Forum Moderators: Robert Charlton & goodroi
I was wondering what do you think about blogs and WordPress. As you know wordpress can have categories in which it'll show certian posts.
So now I can have 3 categories: A,B,C and then make a post which will be posted in all 3 cats...it'll show in each category, as well as on main page and in archives. As you can see there are many places on the site where that certian post shows.
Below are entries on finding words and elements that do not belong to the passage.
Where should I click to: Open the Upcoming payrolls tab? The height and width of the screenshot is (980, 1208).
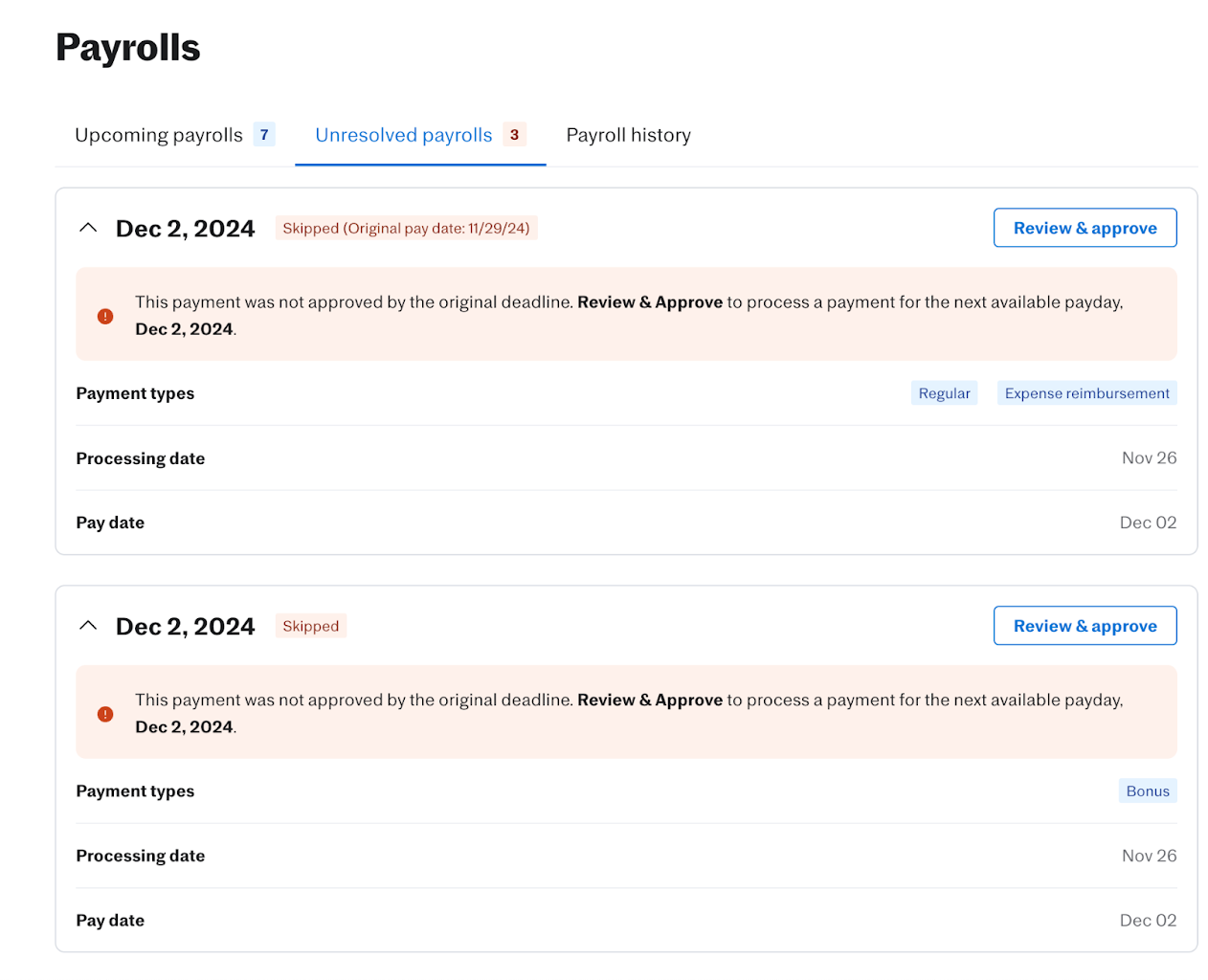click(x=159, y=135)
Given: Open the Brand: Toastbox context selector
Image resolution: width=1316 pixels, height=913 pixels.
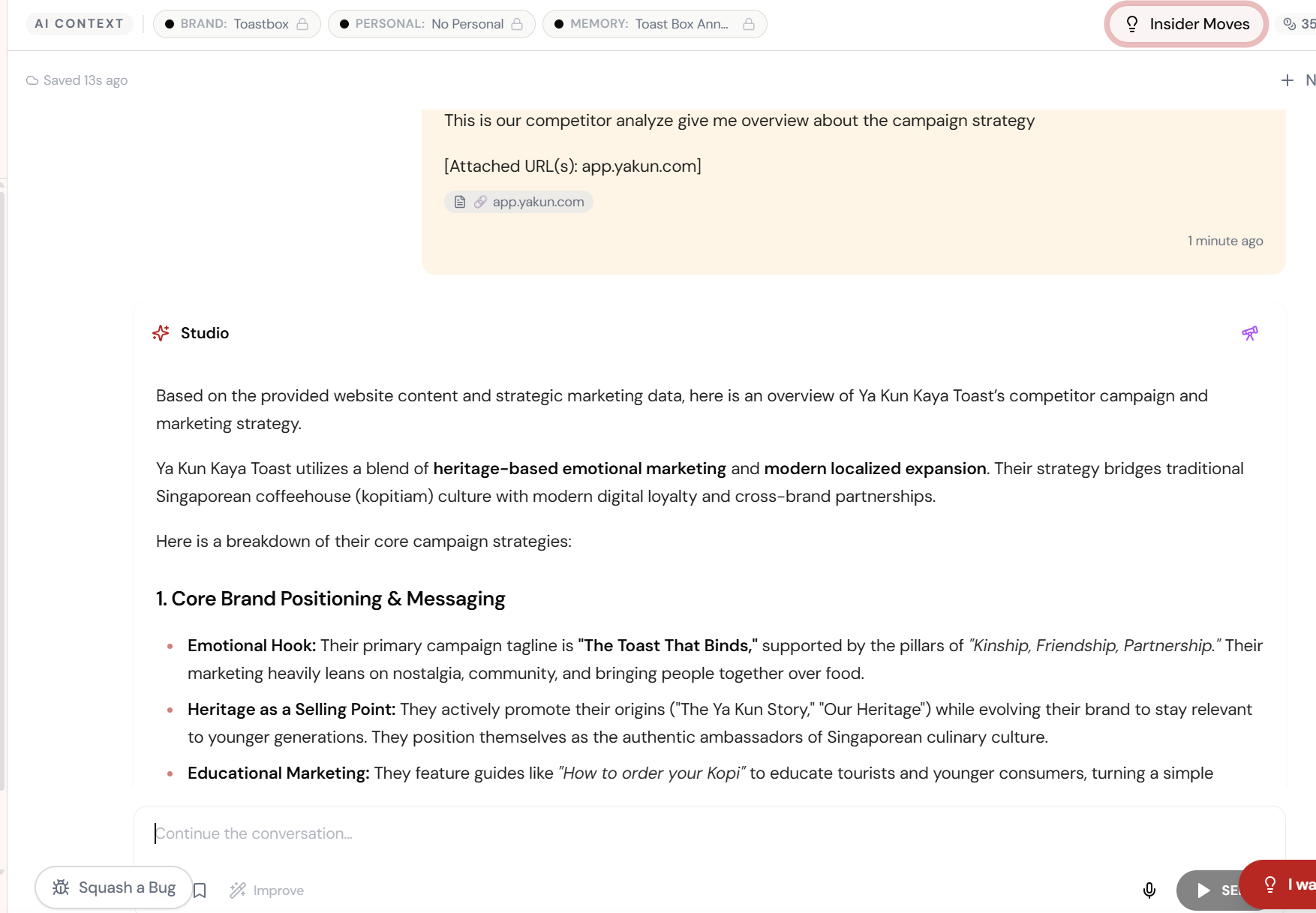Looking at the screenshot, I should [227, 24].
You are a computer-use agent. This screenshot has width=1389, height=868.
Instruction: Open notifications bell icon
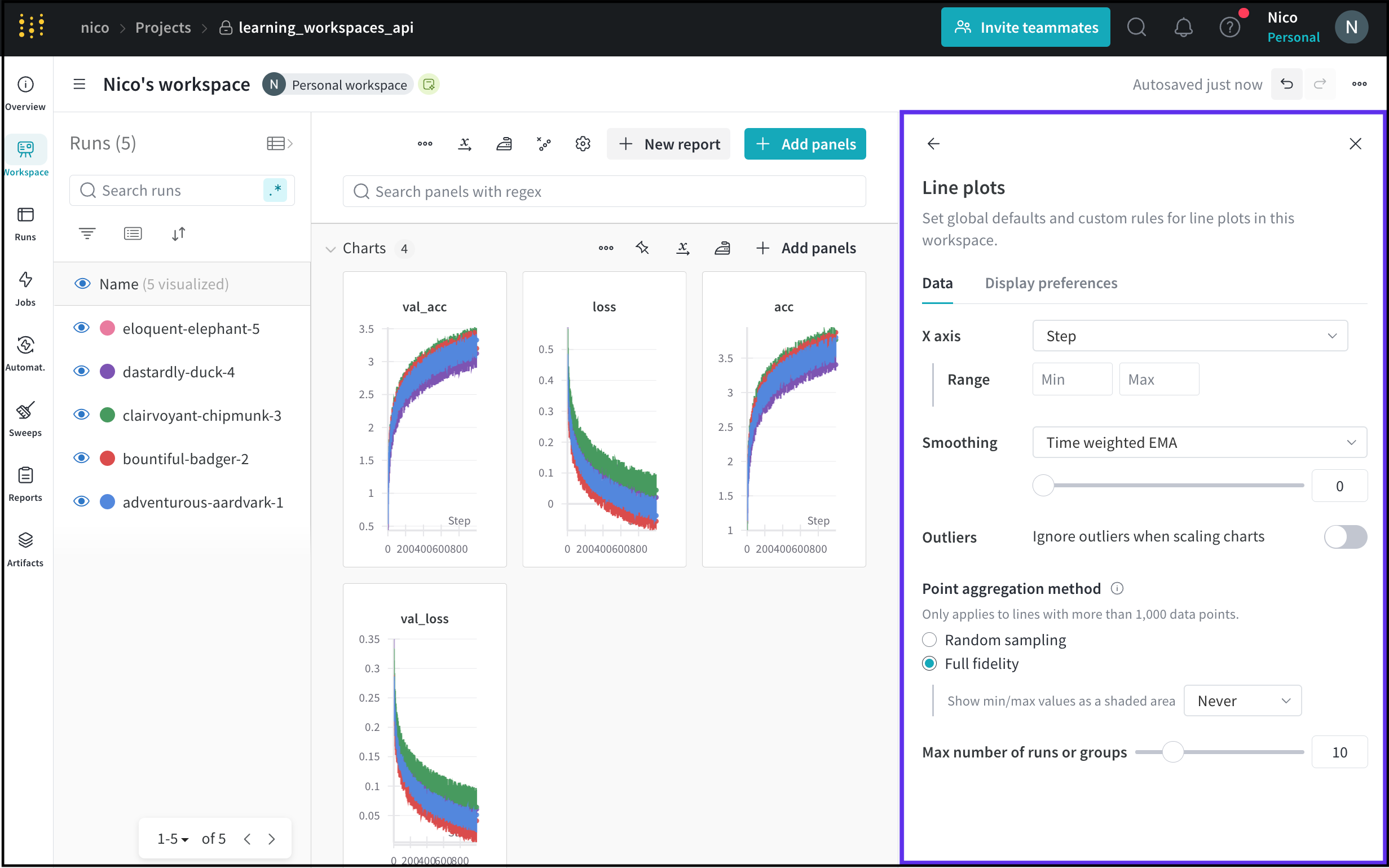(x=1183, y=28)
What do you think, is this duplicate content, or not? How does Google treat such a behaviour?
Any clues?
THanks,
Manca
As I see it the individual pages are the "money pages". There used to be a great illustration on this page [searchengineworld.com...] but it seems to have gone AWOL
Basically the "more" tag allows you to decide where the dividing line for what to show on the home and category pages is. If you write 4 paragraphs put the "more" tag at the end of the first. This way the remaining content (majority) is only on the individual page and not duplicated anywhere else.
Graywolf, thanks for the tip.
Do you find most of your search results in Google go directly to an individual post, or do the related categories show up in the index?
For example, for some of my keywords I get the category indexed as a result and for other keywords the individual post gets indexed.
Include all the stuff for Googlebot in that section because if there is a User-agent: Googlebot section, then Google totally ignores the User-agent: * section of the robots.txt file.
Just read your remark: I cannot confirm your statement; I have seen that Googlebot has always taken into account the * section if there is also a Googlebot section.
Or are there other conditions I do not know?
Why Google Might "Ignore" a robots.txt Disallow Rule [webmasterworld.com]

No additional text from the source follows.